→ EXERCISE DIRECTIONS: Everything from the line containing "Click the MATLAB icon in title bar" to the end of the listing, both included, should be returned exactly, apart from the pictures.

→ EXCERPTED DATA:
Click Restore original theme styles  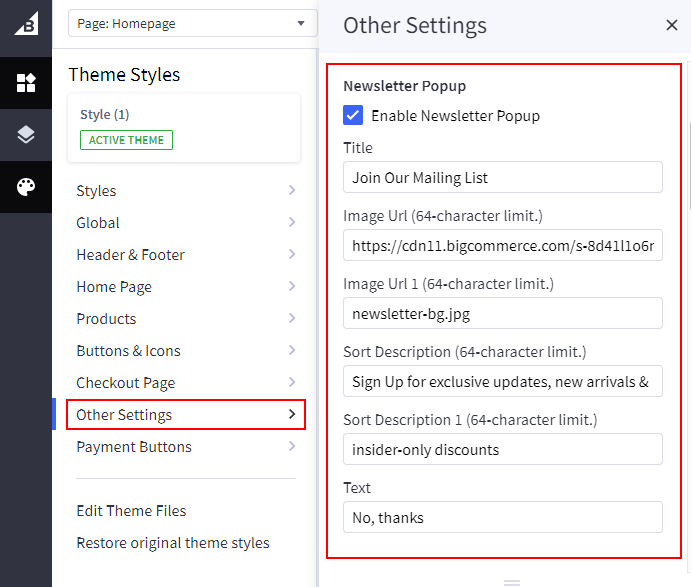tap(172, 543)
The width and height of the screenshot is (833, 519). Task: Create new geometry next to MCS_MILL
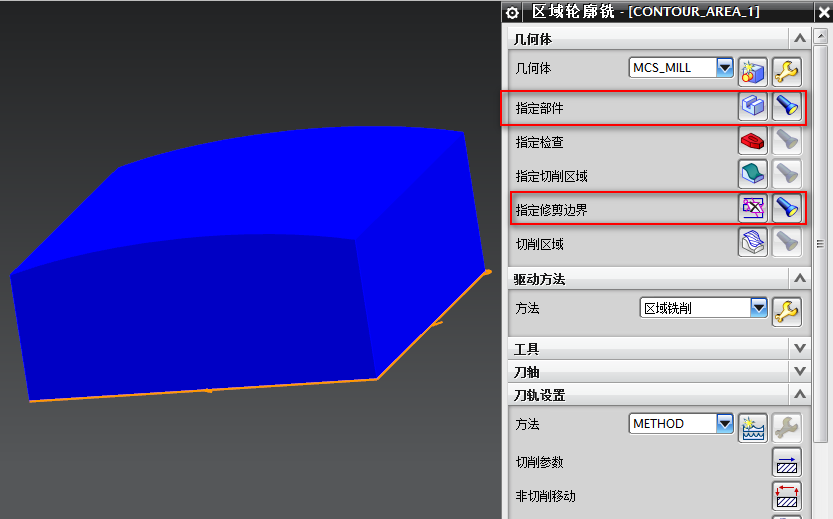pos(752,70)
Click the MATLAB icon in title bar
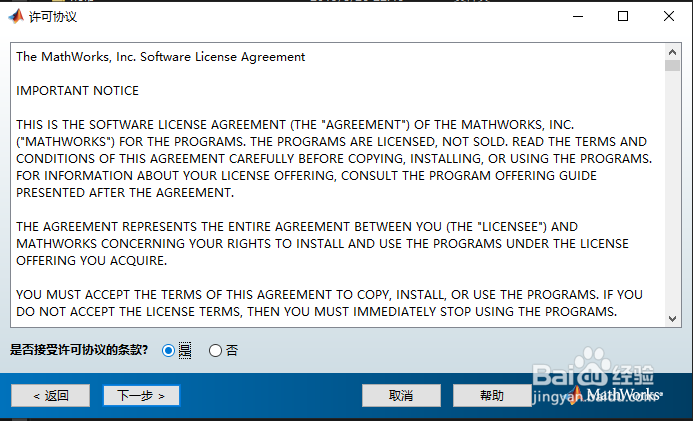693x421 pixels. pyautogui.click(x=16, y=16)
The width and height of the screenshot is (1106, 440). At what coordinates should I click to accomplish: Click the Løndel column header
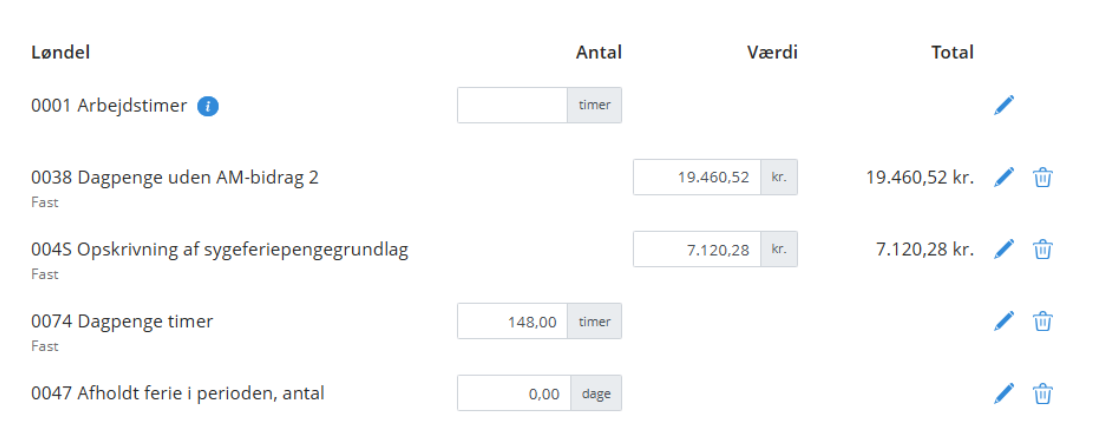(61, 52)
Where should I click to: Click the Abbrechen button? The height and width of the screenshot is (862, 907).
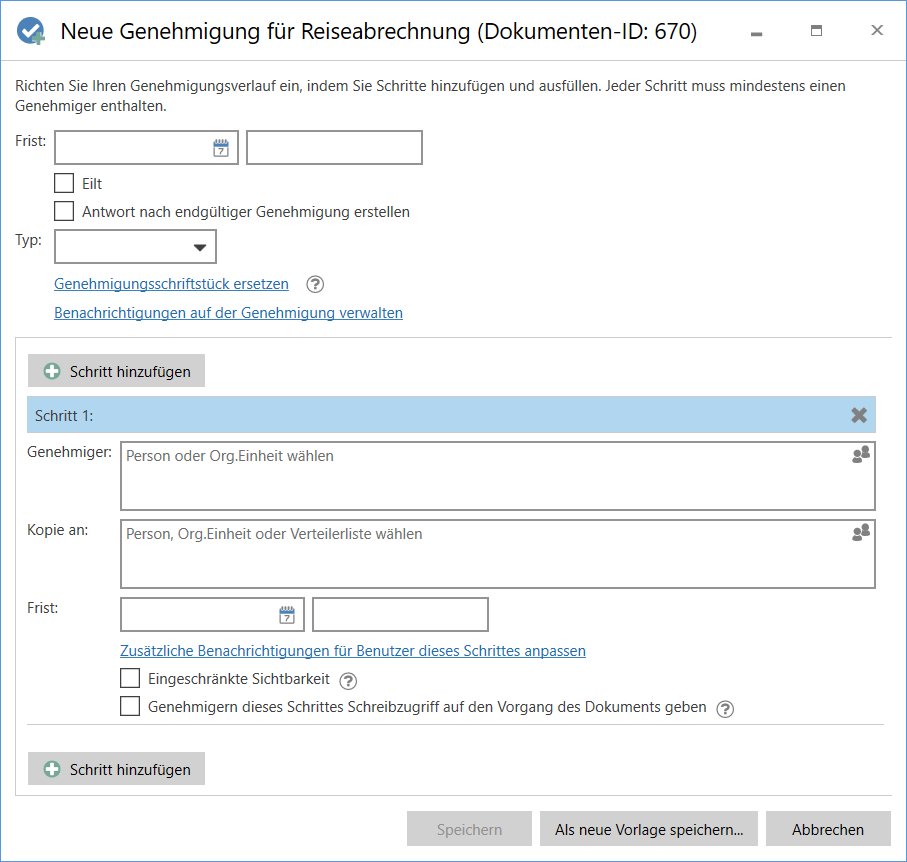pyautogui.click(x=828, y=829)
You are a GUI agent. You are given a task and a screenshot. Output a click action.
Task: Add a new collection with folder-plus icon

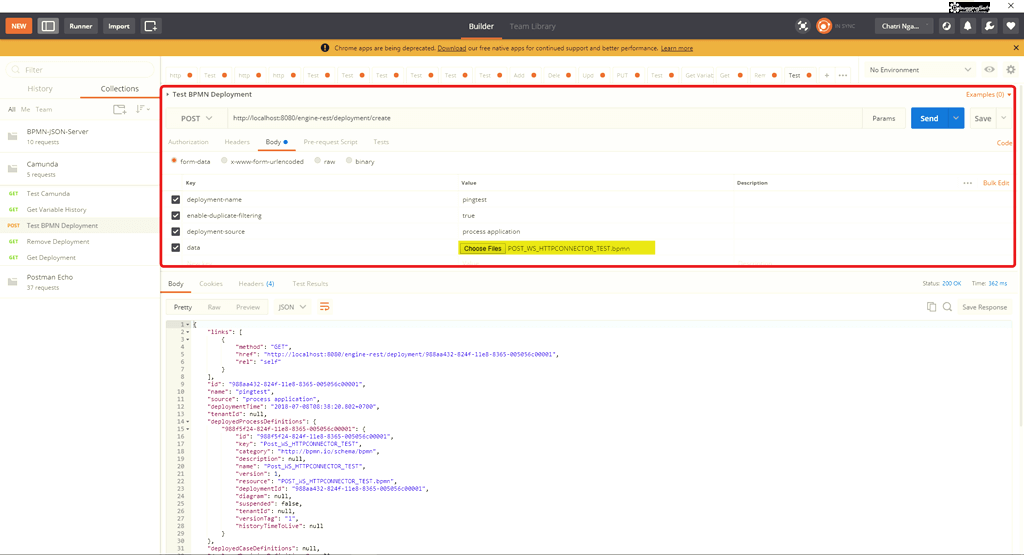pos(119,109)
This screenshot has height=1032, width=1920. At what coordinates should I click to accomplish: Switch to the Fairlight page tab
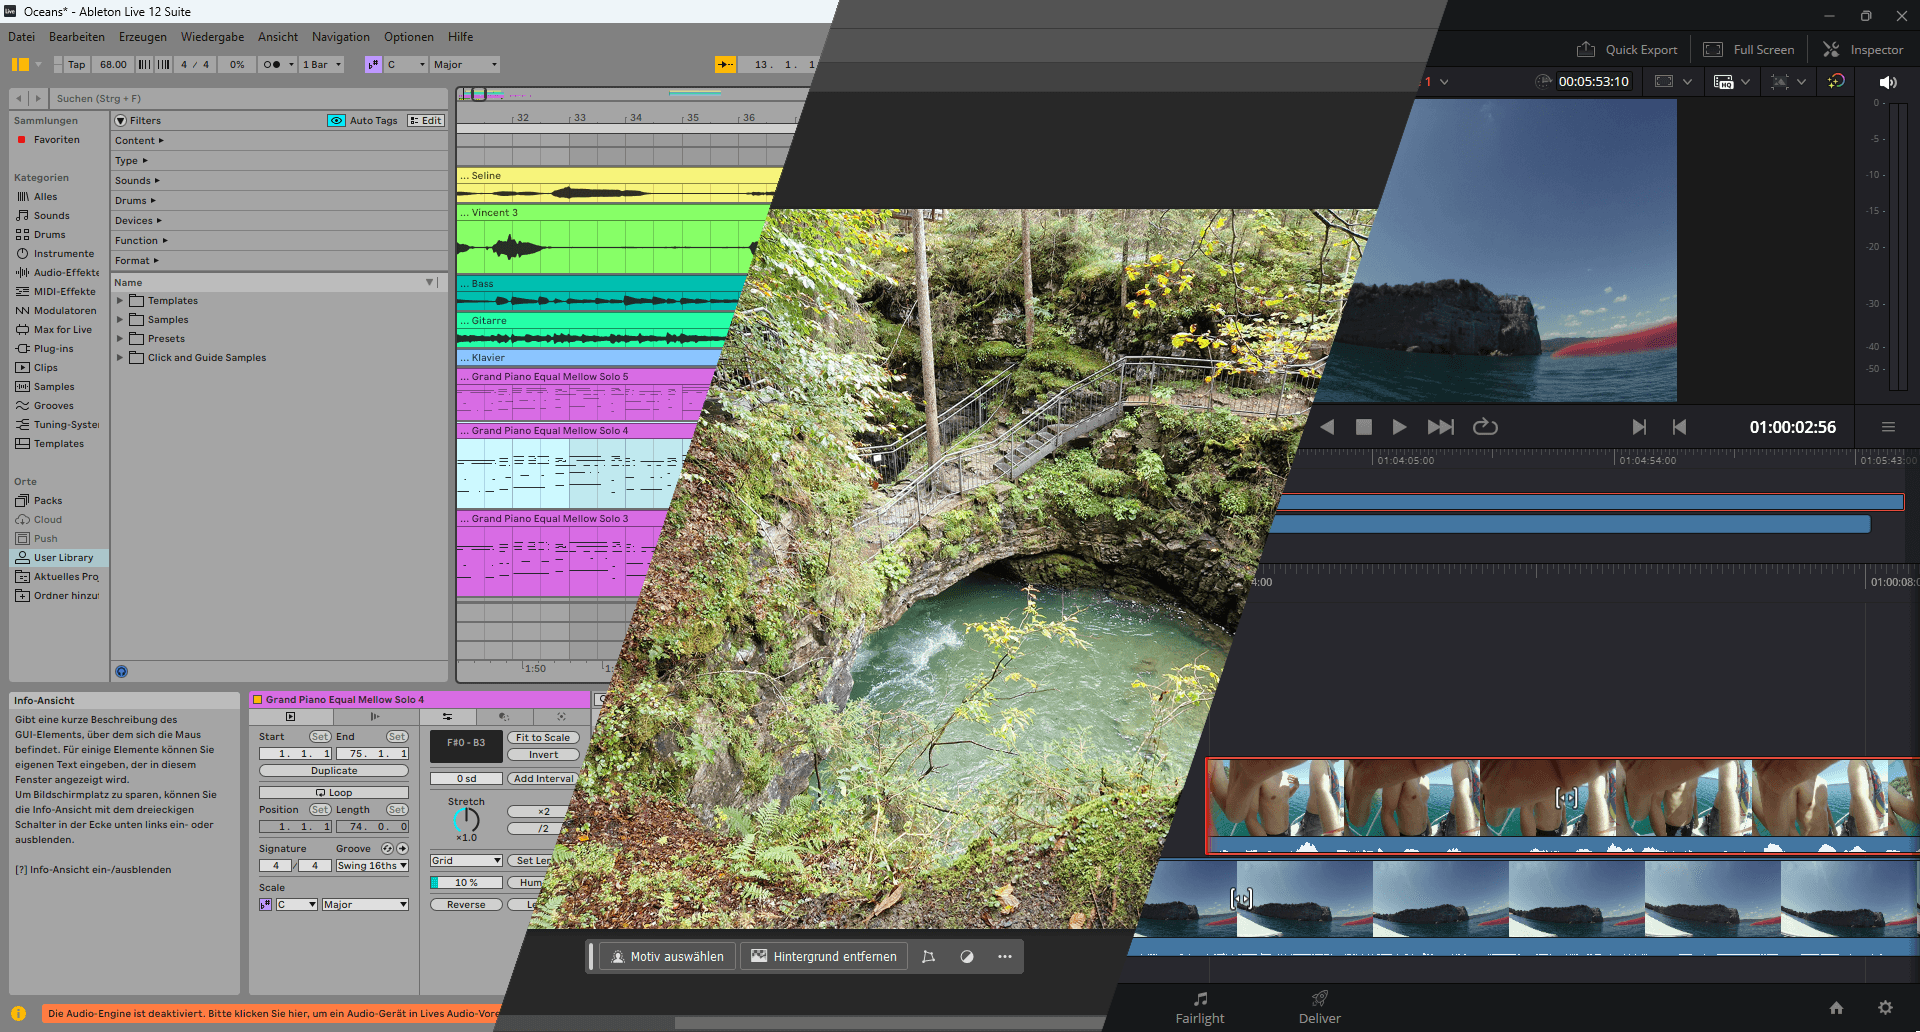[1199, 1008]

→ ANSWER AREA:
Click the MATLAB icon in title bar
693x421 pixels. pyautogui.click(x=16, y=16)
The width and height of the screenshot is (1106, 440). At what coordinates should I click to accomplish: Click the Løndel column header
(61, 52)
Where should I click to: Click the Abbrechen button? The height and width of the screenshot is (862, 907).
pyautogui.click(x=828, y=829)
You are a GUI agent. You are given a task and a screenshot. Output a click action.
Task: Add a new collection with folder-plus icon

pos(119,109)
This screenshot has height=1032, width=1920. At what coordinates should I click to accomplish: Switch to the Fairlight page tab
[1199, 1008]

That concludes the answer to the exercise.